Sunday, September 30, 2012

Do I Know You? ~This Aspie's Experience with Face Blindness.

I can feel him casually glancing in my direction. I make a point to look away and not  make eye contact, because I don't feel like having polite conversation at the pool with strange men I don't know.  Eventually, we cross paths and he asks me how I am. I can tell by his demeanor that he's not a stranger. He is someone I've met before and should be acquainted with. I search the pool to see if I recognize his children. I'm looking for any clues that can help me here, but none come. I just make small talk and try to figure it out later. It turns out to be one of my daughter's friend's parents. I've spoken to him in the last couple of weeks. I should know who he is.

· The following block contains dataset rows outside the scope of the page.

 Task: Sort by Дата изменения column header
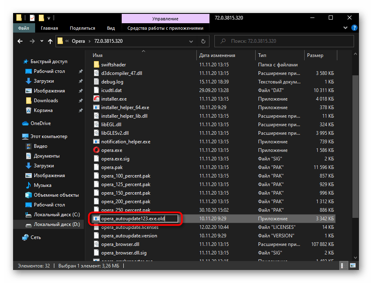click(217, 55)
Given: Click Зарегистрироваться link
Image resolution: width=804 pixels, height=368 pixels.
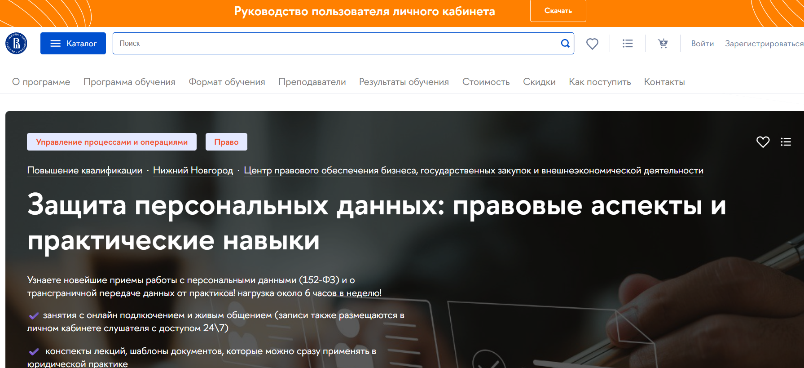Looking at the screenshot, I should (764, 44).
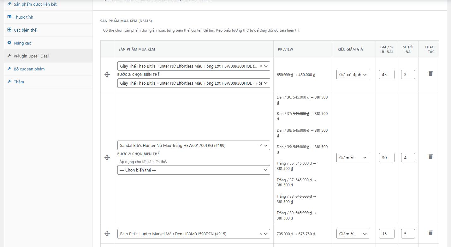Viewport: 451px width, 247px height.
Task: Open Giảm % dropdown for the Balo row
Action: (x=353, y=234)
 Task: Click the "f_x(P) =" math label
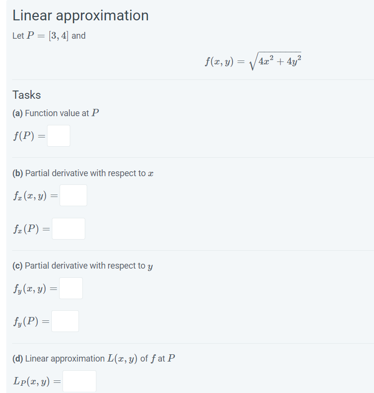click(x=32, y=229)
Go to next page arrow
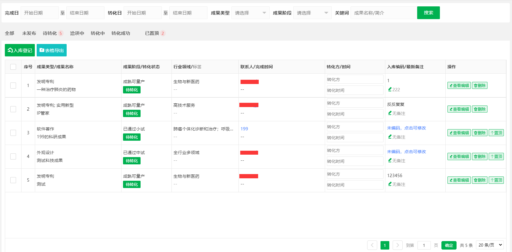 tap(397, 245)
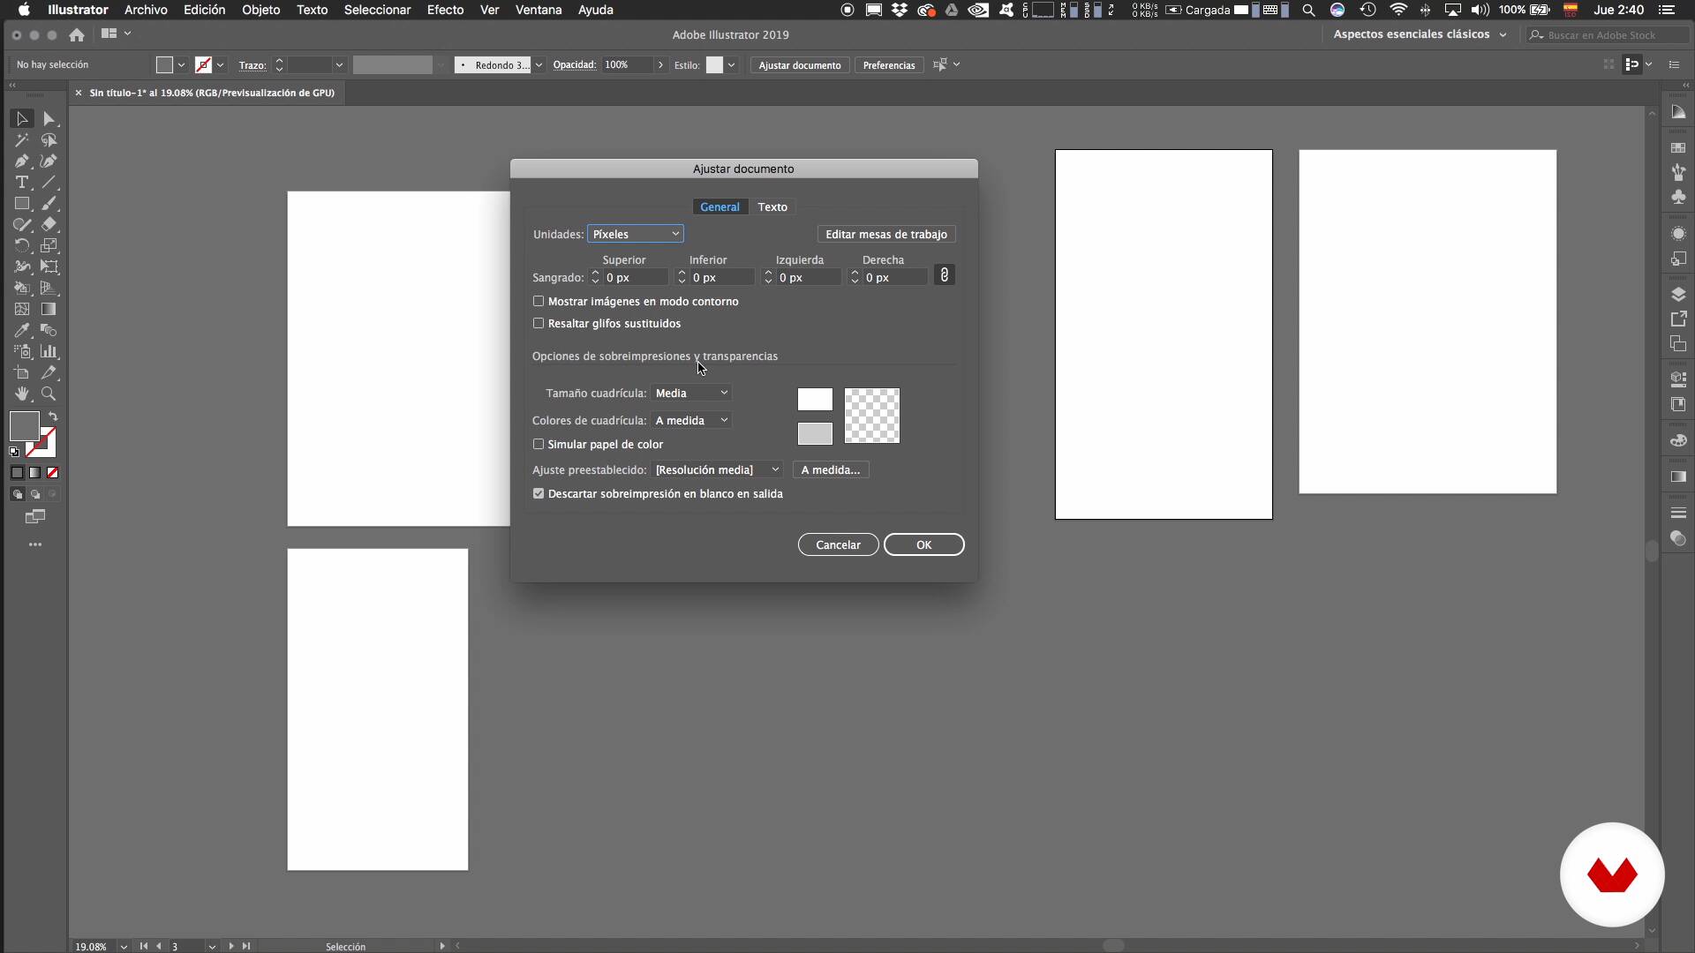Select the Rectangle tool
The width and height of the screenshot is (1695, 953).
(21, 204)
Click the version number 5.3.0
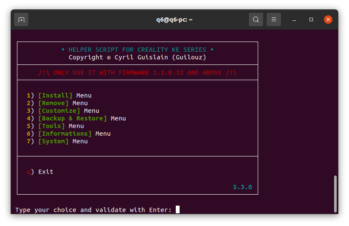The width and height of the screenshot is (349, 226). point(242,187)
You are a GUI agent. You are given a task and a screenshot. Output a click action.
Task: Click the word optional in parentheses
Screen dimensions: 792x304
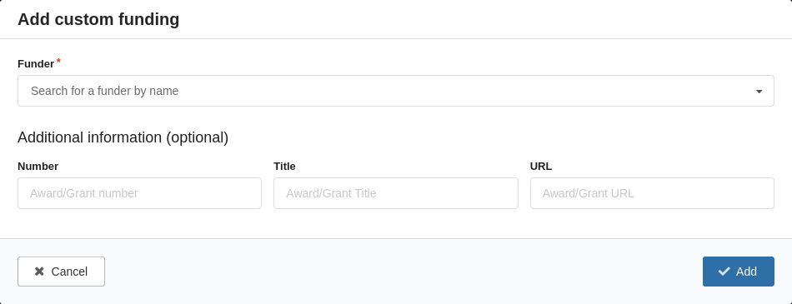coord(197,137)
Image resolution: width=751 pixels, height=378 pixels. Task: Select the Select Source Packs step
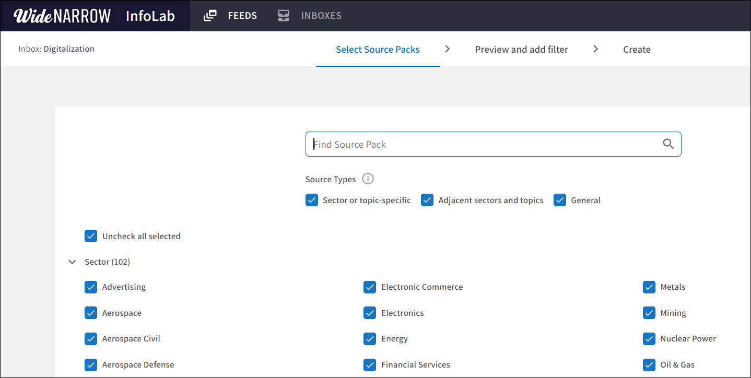tap(378, 49)

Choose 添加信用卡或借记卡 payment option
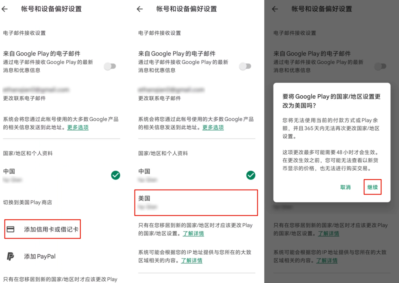pos(51,229)
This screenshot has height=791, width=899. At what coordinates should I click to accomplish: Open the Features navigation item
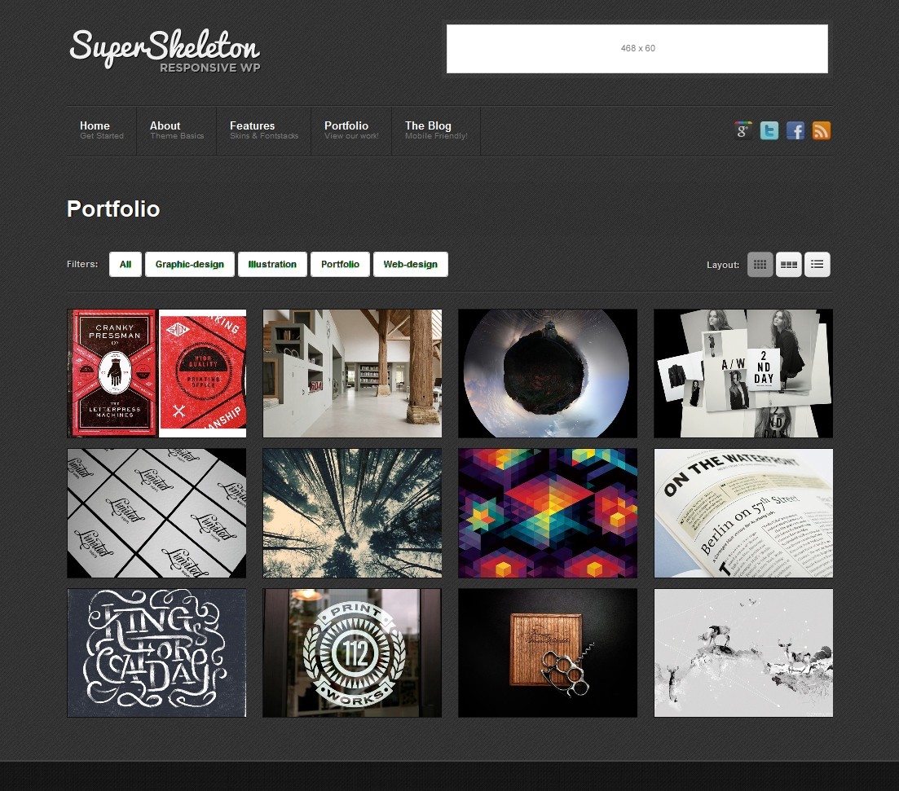264,130
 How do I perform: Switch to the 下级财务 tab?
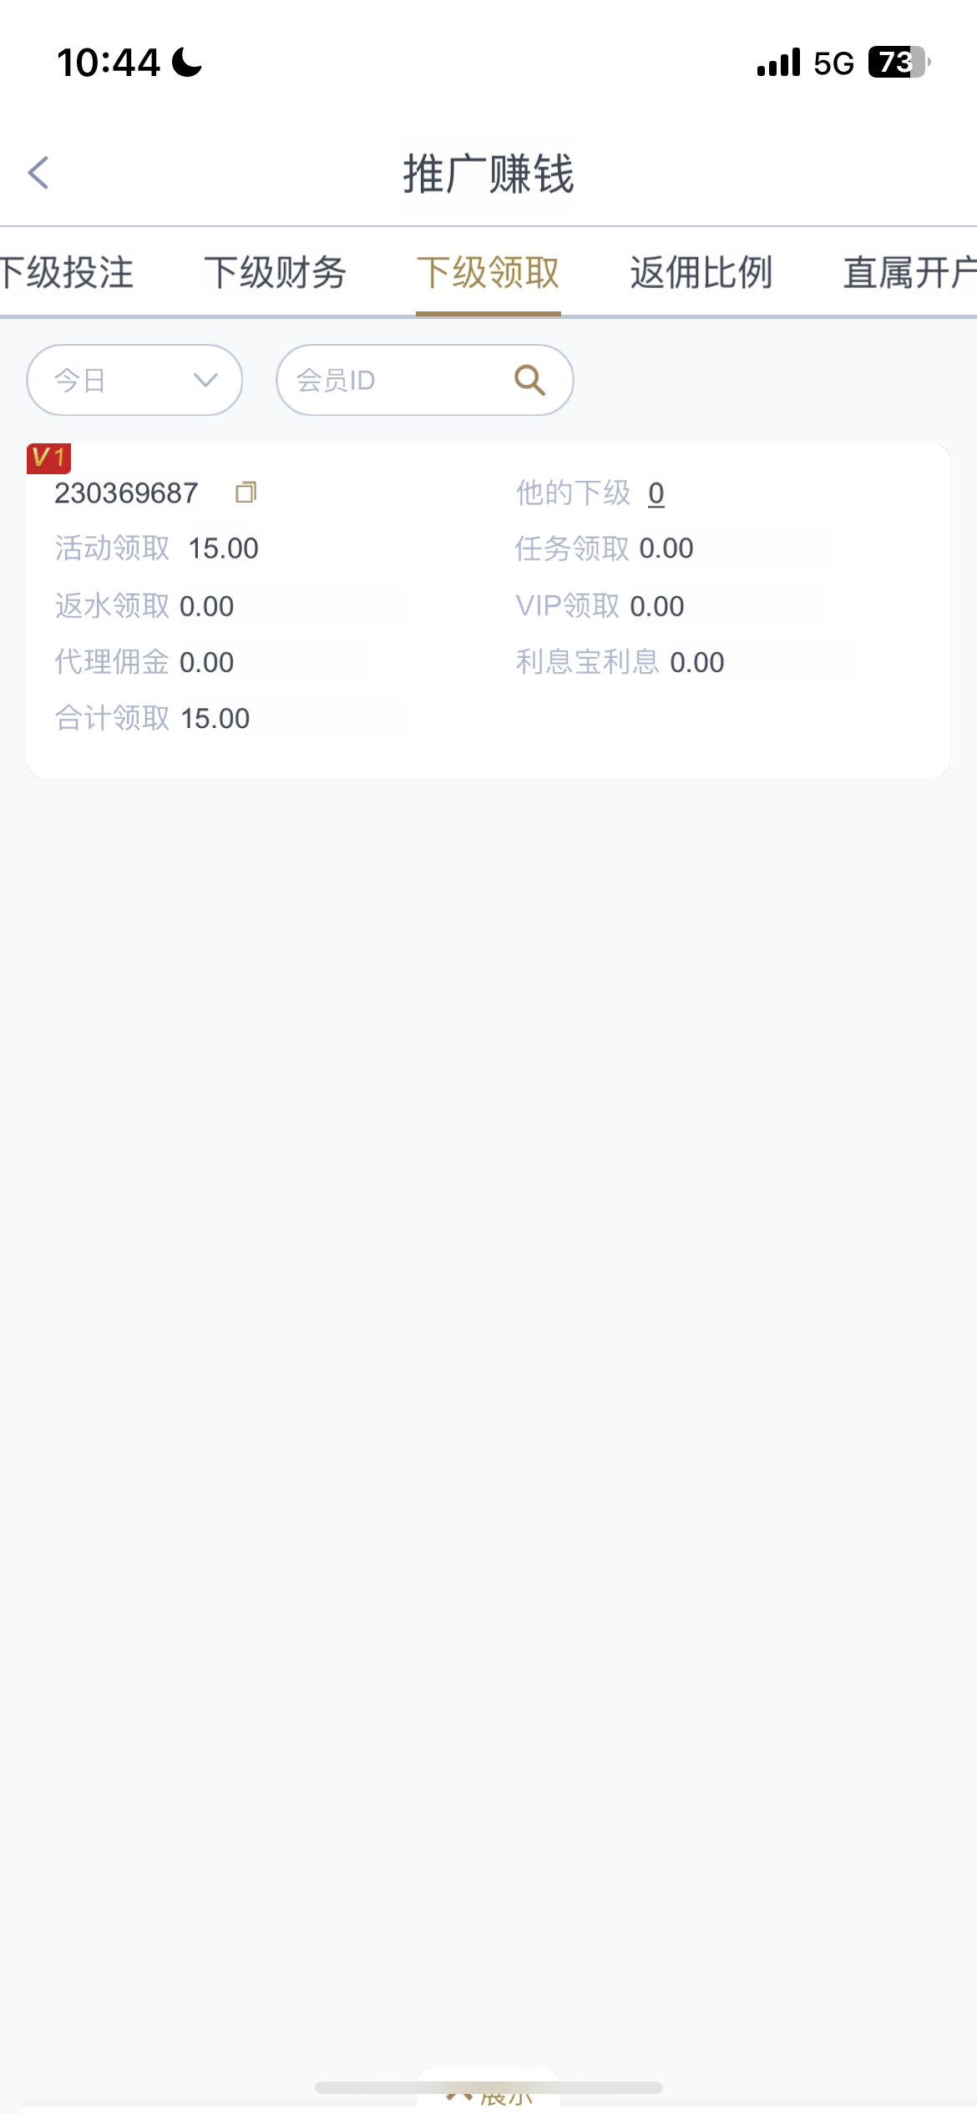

The above scenario is probably something that has happened to most people before at some point, but for me (and many others on the spectrum) it happens often. There is a phenomenon called face blindness or Prosopagnosia.  I am unsure if I fit the criteria for this diagnosis. I took the face blindness test of famous faces and scored 93%. That is above average. I have no trouble identifying faces of famous people, even those I have not seen in 20 some years. My memory is quite good in that way. However, when social interaction in everyday life is introduced to the scenario I seem to lose the ability to identify acquaintances.

As you can imagine, this is troublesome. If I run into someone, say at the store it is very likely that I will not recognize them. I live in a small town, so it is certain to happen often, just based on the statistics alone.  So, maybe you are one of the son's paras, the secretary at the school, or the bank teller, the principal that I've sat through 10+ IEP meetings with, or my neighbors.... I will walk past you as if I've never met you, unless you make the first move.  I'm certain that this doesn't help my social life, as I know that I come off as snobby. It has to be terribly confusing to others, especially the ones that I warmly chat with on a regular basis to suddenly find me oblivious to them in another environment.

I wonder if Beans has this issue, too. He always smells people upon greeting them.He reaches out and grabs your clothes, and hair and sniffs.  I think he may be trying to identify who you are by your scent.

If you took the test, feel free to leave your score in the comment section, as well as any experience you may have with this issue, either with yourself, or your ASD loved one.

21 comments:

  1. I'll have to come back and take the test but this is something I've seen with my son. I swear he doesn't recognize people he's met and it's not for a lack of trying. He also doesn't register their expressions or hear vocal inflections so it seems to make sense. Thank you for this!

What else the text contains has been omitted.